I am a Kashmiri, but I’m unfortunately not even trained very well to speak Kashmiri. I think in Hindi. And I have realised over time that there are two things that you require to be a communicator: you need to be a storyteller and you need to be an effective listener. And that’s devoid of language. Because storytelling is so ingrained in our culture — that was the way we got to know of the world. Our grandparents, our parents, they taught us about the world through stories. And we live in a country where stories are dime a dozen. So, you will never escape a way to communicate your idea through a story if you feel passionate about that.
And second, just listen because when you listen the world will actually tell you how they wish to be communicated with. It’s remarkable how many people have asked me, ‘Hey, where do you get your content ideas from?’ And I’m like if there’s anybody in India that says I’ve run out of content that person has stopped living in India. We are a country that is generating billions of ideas every single second because of what we are going through and what we are told. So, you are never going to run out of content if you are listening. Your Hindi or your colloquial language is just a form of delivery and you will always have an audience irrespective of which language you choose, as long as you weave stories inside it and you are actually listening more than speaking.
Warikoo sums up the year
Books: My absolute favourite, which I’ve read thrice already, is Atmamun by Dr Kapil Gupta. Another fantastic book, which really gripped me, was Buyer of Pain.
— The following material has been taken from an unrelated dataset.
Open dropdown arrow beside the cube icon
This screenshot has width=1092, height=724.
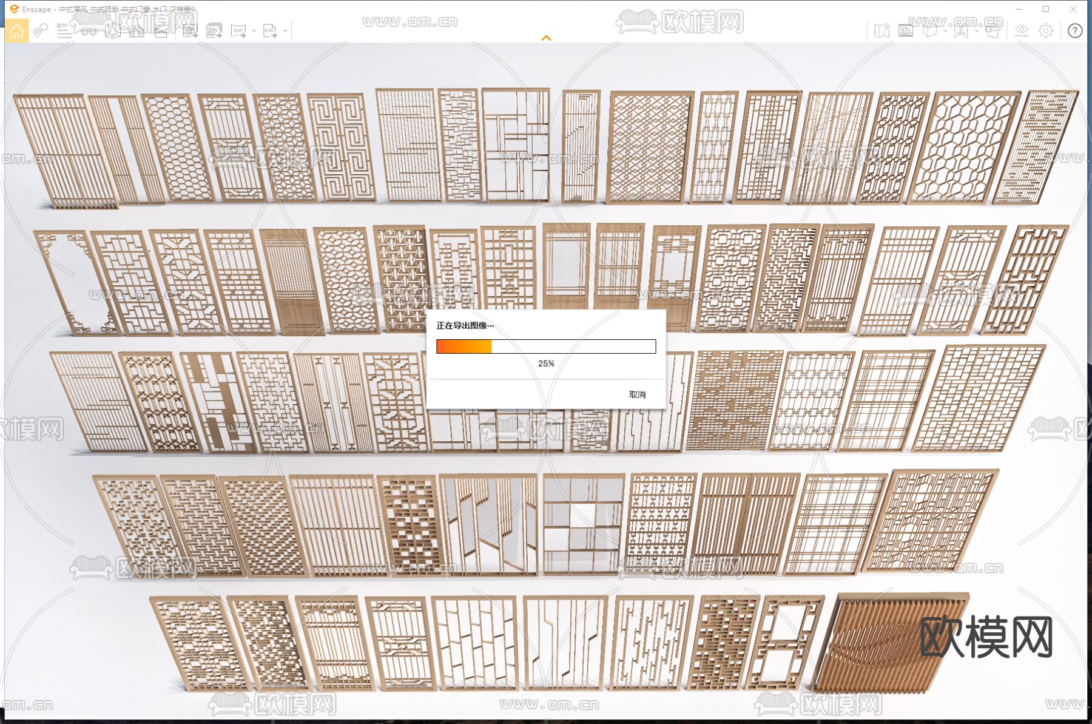(x=945, y=31)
Defining moments: Hands down, it was seeing Do Epic Shit being sold at traffic signals across so many cities in India.
Writing books: It is always tricky to write books for people who don’t read them. So I have to be cognizant that the book cannot be a drain on their attention or excitement. That makes it very challenging and extremely exciting.
Causes: Education. That’s what I’m building. My next business, which has already started, is going to be in the field of education. Content is a great segue to it. I think of myself as a teacher. And the role I wish to play is to find a great companion for college kids in India, to make them life ready.
Ankur Warikoo’s new book, Get Epic Shit Done (published by Juggernaut) comes out December 18.